## WHAT YOU NEED TO DO
1. According to the article on mortgage servicer metrics, how often is Fitch's U.S. RMBS Servicer Metric Report published?
2. Please extend the article on mortgage servicer metrics beyond its final sentence.

## READING PASSAGE
■ ■ ■ ■ ■ ■ ■
According to Fitch Ratings’ 4Q22 U.S. RMBS Servicer Metric Report, mortgage loan servicers continue to work with struggling homeowners to avoid loan default, as delinquent loans remained flat from 3Q22. Fitch’s U.S. RMBS Servicer Metric Report is published quarterly with the most recent four quarters of servicer performance data included. The report provides transparency into servicing industry trends in the bank and non-bank sectors. It also allows users to compare data metrics across servicers, revealing strengths and weaknesses in performance during this critical time in the industry.
Real estate-owned (REO) inventory trends during the last four quarters reflected a continuing decrease in highly-aged inventory (greater than 360 days), as mortgage servicers continue to work through their post-pandemic REO inventory. However, mortgage servicers reported a 5% increase in new REO properties in the one- to 179-day category, reflecting the resumption of active foreclosure filings that commenced in the fourth quarter of 2022. The inflow of new REO properties is 60% less than the previous quarter’s reported data.
“While loan portfolio delinquencies for Fitch-rated bank and non-bank servicers were flat or improved for the fourth consecutive quarter, the impact of borrower assistance programs and successful workout strategies is holding new foreclosure filings and, consequently, new REO properties, at a minimum,” said Fitch Ratings Director Richard Koch.
Fitch Ratings’ 4Q22 U.S. RMBS Servicer Metric Report found that bankruptcy and foreclosure filings and 60- to 90-plus-day delinquencies showed no significant change quarter-over-quarter for bank and non-bank servicers, although bank servicers showed a 1% decline from last quarter’s 2% reported new foreclosure filings.
■ ■ ■ ■ ■ ■ ■
## GIVEN DATA
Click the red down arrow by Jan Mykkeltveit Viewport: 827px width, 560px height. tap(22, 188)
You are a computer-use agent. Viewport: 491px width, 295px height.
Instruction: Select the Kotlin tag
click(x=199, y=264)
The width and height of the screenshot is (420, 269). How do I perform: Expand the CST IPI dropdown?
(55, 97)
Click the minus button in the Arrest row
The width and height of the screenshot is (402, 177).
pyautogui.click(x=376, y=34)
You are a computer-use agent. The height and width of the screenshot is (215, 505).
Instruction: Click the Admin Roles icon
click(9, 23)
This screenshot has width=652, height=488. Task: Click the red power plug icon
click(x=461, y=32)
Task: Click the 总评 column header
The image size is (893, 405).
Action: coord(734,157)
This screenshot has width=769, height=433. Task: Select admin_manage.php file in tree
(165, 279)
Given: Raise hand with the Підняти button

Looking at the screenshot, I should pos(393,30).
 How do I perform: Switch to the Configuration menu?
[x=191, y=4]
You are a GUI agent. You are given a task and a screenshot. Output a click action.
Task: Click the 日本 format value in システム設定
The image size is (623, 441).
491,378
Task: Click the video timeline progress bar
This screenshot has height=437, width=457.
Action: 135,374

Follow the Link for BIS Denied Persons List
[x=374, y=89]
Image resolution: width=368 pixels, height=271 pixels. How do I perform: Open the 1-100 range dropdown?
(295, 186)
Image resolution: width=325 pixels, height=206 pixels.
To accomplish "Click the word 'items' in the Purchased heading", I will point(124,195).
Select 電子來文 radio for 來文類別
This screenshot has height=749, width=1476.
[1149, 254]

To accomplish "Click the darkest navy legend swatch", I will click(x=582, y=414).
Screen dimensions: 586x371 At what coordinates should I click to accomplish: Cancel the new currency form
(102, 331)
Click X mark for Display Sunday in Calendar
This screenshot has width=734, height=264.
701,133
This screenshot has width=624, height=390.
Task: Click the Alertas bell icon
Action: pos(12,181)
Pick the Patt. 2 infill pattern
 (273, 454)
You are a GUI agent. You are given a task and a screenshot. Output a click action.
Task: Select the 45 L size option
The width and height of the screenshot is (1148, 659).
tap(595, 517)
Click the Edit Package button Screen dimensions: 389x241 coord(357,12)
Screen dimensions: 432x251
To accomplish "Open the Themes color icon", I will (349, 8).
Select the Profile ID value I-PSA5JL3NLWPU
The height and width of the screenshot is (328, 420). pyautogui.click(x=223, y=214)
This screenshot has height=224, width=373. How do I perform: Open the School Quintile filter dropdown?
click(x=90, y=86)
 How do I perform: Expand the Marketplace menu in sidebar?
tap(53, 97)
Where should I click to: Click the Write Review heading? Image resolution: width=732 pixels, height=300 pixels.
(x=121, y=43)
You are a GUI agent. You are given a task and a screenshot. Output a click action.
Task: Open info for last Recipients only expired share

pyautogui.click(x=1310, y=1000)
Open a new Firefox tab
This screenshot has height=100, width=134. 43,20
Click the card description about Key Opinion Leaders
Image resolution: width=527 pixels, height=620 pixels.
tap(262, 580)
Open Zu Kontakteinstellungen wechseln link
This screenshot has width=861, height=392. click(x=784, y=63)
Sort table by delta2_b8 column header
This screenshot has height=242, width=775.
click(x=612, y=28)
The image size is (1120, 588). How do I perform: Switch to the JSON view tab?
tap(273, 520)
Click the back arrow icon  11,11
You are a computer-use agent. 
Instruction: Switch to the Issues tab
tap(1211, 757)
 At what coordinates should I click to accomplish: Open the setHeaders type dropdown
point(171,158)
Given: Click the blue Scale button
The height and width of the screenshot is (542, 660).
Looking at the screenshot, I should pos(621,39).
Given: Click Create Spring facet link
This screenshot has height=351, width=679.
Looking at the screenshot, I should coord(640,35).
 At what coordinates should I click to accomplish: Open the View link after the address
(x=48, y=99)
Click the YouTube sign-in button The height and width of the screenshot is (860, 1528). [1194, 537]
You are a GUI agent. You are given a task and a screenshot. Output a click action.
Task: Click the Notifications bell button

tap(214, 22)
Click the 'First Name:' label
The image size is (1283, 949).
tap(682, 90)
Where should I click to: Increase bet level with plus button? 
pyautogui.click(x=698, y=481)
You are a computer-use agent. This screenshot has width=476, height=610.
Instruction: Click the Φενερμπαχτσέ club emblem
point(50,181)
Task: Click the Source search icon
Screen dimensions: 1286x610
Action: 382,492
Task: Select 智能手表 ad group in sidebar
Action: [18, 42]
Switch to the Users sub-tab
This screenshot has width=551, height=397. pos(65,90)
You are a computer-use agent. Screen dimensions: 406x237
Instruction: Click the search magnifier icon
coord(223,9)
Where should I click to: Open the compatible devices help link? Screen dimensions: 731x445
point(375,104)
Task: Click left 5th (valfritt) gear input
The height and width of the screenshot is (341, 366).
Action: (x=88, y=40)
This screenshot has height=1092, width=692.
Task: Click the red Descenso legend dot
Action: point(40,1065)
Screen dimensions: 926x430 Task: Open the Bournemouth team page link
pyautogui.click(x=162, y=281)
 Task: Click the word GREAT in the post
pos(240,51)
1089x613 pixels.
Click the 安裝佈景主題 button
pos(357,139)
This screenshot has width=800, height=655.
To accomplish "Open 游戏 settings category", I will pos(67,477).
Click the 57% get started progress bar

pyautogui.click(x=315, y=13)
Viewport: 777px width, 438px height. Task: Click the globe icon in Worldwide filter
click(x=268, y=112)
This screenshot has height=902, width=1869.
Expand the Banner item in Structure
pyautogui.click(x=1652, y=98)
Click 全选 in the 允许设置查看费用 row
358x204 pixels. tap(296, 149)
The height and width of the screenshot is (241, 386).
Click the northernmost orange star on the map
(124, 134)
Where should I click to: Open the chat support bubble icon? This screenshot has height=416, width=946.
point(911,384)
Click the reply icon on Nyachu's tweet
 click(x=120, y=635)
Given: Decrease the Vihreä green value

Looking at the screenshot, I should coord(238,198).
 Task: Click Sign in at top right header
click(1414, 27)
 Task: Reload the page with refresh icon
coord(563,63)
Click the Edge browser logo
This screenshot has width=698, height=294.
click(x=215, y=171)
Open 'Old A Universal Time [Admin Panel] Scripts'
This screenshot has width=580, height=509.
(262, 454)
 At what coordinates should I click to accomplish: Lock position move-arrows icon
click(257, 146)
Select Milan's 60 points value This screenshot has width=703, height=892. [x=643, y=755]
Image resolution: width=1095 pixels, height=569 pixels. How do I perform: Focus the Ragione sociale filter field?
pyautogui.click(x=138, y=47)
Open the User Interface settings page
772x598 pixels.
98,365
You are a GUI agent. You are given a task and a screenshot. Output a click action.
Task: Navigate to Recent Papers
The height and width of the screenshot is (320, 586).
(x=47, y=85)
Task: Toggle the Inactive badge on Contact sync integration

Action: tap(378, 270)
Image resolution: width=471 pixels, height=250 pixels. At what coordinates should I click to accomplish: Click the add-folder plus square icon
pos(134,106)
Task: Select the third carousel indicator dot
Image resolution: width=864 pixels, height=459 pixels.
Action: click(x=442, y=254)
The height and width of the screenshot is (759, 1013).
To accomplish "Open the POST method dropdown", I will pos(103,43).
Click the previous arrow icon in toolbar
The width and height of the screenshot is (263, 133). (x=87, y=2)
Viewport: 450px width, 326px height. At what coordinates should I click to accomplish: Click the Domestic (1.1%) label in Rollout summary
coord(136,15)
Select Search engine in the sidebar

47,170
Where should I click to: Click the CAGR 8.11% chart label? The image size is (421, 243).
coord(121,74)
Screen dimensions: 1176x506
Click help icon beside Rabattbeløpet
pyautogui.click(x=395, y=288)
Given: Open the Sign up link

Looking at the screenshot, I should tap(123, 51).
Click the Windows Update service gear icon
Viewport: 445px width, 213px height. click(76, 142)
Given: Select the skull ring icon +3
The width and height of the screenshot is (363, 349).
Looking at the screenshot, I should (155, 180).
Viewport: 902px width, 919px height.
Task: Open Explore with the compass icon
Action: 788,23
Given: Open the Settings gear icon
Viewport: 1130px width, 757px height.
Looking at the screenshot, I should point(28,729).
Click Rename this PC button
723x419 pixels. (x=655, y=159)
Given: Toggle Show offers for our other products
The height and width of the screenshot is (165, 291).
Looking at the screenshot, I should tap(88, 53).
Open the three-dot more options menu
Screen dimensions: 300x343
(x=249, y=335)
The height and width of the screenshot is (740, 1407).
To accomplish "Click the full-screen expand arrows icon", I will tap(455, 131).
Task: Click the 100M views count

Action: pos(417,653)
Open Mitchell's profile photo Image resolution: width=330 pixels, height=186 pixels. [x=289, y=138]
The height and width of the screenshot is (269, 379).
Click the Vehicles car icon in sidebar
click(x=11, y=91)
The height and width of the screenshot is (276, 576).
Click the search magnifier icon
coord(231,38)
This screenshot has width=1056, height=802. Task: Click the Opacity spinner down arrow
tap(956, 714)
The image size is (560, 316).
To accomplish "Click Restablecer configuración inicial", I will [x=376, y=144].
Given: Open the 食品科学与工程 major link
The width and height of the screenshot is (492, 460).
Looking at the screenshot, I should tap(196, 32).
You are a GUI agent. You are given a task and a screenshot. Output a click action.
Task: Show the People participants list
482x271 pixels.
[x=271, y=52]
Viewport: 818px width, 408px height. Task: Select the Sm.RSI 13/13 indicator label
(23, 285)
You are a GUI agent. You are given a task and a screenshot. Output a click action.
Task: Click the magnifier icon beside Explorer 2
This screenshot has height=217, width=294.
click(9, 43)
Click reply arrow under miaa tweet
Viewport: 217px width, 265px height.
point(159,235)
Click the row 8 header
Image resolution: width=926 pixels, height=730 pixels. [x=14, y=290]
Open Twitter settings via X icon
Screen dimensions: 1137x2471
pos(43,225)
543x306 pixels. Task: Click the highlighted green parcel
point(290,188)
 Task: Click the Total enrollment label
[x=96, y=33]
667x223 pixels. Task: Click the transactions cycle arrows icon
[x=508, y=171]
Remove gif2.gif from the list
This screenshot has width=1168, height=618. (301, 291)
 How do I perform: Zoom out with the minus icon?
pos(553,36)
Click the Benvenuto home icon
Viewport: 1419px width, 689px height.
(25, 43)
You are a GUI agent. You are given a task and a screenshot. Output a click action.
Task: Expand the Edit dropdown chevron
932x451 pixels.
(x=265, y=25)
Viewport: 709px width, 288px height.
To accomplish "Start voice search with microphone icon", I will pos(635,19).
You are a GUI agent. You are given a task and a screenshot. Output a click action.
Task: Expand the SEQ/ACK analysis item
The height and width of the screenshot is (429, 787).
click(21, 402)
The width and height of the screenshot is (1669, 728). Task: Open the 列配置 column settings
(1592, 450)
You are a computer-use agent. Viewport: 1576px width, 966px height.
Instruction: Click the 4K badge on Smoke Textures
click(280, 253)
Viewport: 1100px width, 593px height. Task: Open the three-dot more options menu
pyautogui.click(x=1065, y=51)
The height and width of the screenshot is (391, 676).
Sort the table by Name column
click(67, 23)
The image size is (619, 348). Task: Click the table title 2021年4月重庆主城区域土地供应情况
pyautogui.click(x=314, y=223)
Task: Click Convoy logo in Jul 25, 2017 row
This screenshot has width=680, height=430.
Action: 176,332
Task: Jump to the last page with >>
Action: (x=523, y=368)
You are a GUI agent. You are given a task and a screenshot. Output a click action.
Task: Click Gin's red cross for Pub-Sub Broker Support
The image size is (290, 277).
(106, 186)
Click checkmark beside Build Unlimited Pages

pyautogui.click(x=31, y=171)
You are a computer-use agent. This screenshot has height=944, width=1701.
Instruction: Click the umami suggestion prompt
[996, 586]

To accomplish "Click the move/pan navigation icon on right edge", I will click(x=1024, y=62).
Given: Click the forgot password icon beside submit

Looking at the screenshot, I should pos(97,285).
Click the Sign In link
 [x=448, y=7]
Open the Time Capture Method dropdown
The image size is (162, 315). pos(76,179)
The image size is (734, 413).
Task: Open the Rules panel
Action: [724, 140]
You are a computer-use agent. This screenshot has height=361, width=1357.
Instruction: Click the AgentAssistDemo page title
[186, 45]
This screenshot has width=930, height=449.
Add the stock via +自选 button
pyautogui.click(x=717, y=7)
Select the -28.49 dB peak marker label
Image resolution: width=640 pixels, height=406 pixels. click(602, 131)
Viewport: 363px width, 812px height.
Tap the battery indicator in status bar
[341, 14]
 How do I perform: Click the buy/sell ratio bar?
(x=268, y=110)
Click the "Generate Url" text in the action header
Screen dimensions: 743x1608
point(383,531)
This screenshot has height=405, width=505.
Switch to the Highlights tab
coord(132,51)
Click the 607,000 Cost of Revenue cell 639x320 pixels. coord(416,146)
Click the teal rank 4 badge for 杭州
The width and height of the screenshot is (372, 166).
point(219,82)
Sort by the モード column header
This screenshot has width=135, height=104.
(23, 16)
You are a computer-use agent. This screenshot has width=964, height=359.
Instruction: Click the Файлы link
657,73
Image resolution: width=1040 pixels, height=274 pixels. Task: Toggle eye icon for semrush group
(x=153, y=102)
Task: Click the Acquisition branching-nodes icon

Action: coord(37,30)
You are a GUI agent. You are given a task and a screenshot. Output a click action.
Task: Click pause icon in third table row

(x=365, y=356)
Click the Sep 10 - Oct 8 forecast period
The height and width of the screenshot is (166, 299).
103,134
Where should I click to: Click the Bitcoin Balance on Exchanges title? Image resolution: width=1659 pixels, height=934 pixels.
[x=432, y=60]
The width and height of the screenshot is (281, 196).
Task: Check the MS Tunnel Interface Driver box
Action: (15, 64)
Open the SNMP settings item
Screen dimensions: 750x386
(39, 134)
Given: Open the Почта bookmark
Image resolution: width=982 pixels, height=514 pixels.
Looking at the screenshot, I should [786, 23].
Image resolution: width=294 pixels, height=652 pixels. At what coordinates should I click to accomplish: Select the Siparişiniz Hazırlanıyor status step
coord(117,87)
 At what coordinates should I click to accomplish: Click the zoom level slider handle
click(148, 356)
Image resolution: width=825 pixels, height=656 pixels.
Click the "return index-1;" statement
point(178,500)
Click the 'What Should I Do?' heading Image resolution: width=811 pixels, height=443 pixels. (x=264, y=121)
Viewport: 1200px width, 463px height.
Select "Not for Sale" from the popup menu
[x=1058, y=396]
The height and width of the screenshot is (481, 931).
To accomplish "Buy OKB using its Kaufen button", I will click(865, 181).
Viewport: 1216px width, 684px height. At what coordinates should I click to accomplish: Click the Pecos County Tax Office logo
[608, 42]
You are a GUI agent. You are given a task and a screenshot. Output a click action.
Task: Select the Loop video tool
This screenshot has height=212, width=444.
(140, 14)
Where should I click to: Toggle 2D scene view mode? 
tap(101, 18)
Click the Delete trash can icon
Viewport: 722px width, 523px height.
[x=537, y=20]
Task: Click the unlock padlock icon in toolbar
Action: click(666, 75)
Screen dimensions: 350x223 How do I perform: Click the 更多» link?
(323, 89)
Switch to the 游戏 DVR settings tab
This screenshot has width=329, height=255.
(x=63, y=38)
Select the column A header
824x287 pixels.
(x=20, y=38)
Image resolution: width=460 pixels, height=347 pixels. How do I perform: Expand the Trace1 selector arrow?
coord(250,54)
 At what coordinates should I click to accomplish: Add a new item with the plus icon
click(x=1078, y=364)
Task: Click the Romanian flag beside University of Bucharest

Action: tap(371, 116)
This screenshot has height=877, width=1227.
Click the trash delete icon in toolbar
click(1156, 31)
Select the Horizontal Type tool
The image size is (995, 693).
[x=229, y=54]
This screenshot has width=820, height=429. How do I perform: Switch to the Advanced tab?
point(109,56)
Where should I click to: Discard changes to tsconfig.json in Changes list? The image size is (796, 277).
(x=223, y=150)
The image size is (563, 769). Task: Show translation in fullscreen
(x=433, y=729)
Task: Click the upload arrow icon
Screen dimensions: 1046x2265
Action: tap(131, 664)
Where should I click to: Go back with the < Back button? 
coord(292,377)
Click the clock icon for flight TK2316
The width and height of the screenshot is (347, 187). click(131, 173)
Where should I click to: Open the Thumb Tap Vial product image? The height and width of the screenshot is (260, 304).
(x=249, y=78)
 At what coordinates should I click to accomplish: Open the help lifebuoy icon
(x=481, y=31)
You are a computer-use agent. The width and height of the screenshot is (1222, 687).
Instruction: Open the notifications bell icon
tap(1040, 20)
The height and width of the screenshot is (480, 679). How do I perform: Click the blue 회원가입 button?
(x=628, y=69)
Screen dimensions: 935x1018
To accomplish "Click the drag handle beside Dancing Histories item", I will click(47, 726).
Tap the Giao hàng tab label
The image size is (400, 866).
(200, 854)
■ ■ ■ ■ ■ ■ ■
## ANSWERS FOR THE EXERCISE
1. Quarterly.

2.
Bank and non-bank servicers reported a continuing decrease in loan modifications quarter-over-quarter to 25% from 31%, and 16.5% from 17%, respectively.
Active forbearance plans for banks and non-banks reflected a significant decrease quarter-over quarter to 11.50% from 37%, and 16.50% from 42%, respectively. The significant decline in forbearance exits may be attributed to the availability of borrower assistance programs including the U.S. Treasury’s Homeowner Assistance Fund (HAF) program and options offered by mortgage servicers, including short sales, deferments, and deed-in-lieu of foreclosure.
Borrower assistance programs account for 44% of monthly loss mitigation workout volume for bank servicers, an increase from 2.39% over the previous quarter, while non-bank servicers reported a 9% decline from the previous quarter to 20.55%.
Fitch-rated servicers reported other key performance trends:
- Bank servicers reported a minimal decrease in full-time employees for the third consecutive quarter, with an average reduction of 4% from the previous quarter.
- Non-bank servicers downsized about 6% on average from the previous quarter.
The most recent foreclosure analysis from ATTOM tells a slightly different story than the data analyzed to close out Q4 of 2022. Continued inflationary concerns and a rise in overall prices has somewhat shifted the nation's foreclosure landscape, as May’s U.S. Foreclosure Market Report published by ATTOM Data, found a total of 35,196 properties with a foreclosure filing against them, up 7% from April 2023, and 14% year-over-year. Nationally, one in every 3,967 had a foreclosure filing against it. Regionally, the highest rates were found in Illinois, with one in every 2,144 housing units with a foreclosure filing; Maryland, where one in every 2,203 housing units reported a foreclosure filing; New Jersey, where one in every 2,257 housing units reported a foreclosure filing; Florida, where one in every 2,470 housing units reported a foreclosure filing; and Ohio, where one in every 2,478 housing units reported a foreclosure filing.